When they were limited to 92 seats in 1999, Denham, universally known as Bertie, was the Tory peers’ fourth most popular choice to stay on and represent them. By the time he retired in April this year, he was the longest-serving member of the House, having taken his seat in 1950....
Denham sold his father’s manor house at Weston Underwood, Buckinghamshire, soon after inheriting it. Apart from a period at Spencers, the former Essex home of Rab Butler, he always lived on the Bucks/Beds border. He divided his time between a cottage in his home village and an 18th-century house at Kilmore, near Oban; many heirlooms were lost when the latter was burgled in 1994.
Bertram Stanley Mitford Bowyer was born on October 3 1927, the younger son of the first Lord Denham, a whip in both Houses, and the former Daphne Freeman-Mitford, daughter of the 1st Lord Redesdale.
His elder brother was killed on active service with the RAF when Bertie was at Eton, so in 1948, on the death of his father, he succeeded to the barony of Denham, two years later also succeeding as 10th Baronet when a distant kinsman died....
Denham’s marriage to Jean McCorquodale in 1956 was punctuated by the moment every couple dreads: when Canon Charles Smyth asked if anyone knew of an impediment to their being wed, a voice from the back of St Margaret’s, Westminster, boomed out: “I do”.

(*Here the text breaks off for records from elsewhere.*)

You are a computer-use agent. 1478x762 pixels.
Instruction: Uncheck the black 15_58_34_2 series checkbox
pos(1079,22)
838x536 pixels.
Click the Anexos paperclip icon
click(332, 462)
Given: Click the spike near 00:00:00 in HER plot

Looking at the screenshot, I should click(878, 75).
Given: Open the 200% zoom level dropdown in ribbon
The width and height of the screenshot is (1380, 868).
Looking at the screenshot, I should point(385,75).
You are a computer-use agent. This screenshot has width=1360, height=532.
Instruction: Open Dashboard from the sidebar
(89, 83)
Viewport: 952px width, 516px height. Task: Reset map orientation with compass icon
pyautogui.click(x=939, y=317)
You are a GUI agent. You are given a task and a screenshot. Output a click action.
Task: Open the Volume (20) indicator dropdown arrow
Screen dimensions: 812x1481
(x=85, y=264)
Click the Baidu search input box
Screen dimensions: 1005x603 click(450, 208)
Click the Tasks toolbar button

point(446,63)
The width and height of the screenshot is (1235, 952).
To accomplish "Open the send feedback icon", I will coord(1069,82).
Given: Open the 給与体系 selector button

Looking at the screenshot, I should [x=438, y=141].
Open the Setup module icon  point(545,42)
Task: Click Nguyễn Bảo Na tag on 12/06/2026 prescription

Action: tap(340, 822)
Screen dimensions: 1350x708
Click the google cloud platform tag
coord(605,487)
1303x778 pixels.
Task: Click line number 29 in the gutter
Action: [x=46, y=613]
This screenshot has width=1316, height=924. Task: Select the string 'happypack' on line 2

Neither Denham nor his bride batted an eyelid; they knew the culprit was Lord Rayleigh, a friend of the McCorquodales who had recently proclaimed himself King. He was led away declaring: “Well, I’ve had my say.”
It later transpired that Rayleigh – who never gave his reasons – had alerted the celebrant in advance. Lady Denham declared the moment “the most horrible of my life”....
Denham opposed any tinkering with the hereditary principle. When New Labour sought to strip hereditaries of their voting rights, his tactical skills, and his senses of caution and parliamentary propriety, were of immense value to a party uncertain whether to die in the last ditch, lie low, or trump Labour with an even bolder reform.
He is survived by Lady Denham, three sons and a daughter. His eldest son, Richard Grenville George Bowyer, born in 1959, succeeds to the peerage and in the baronetcy.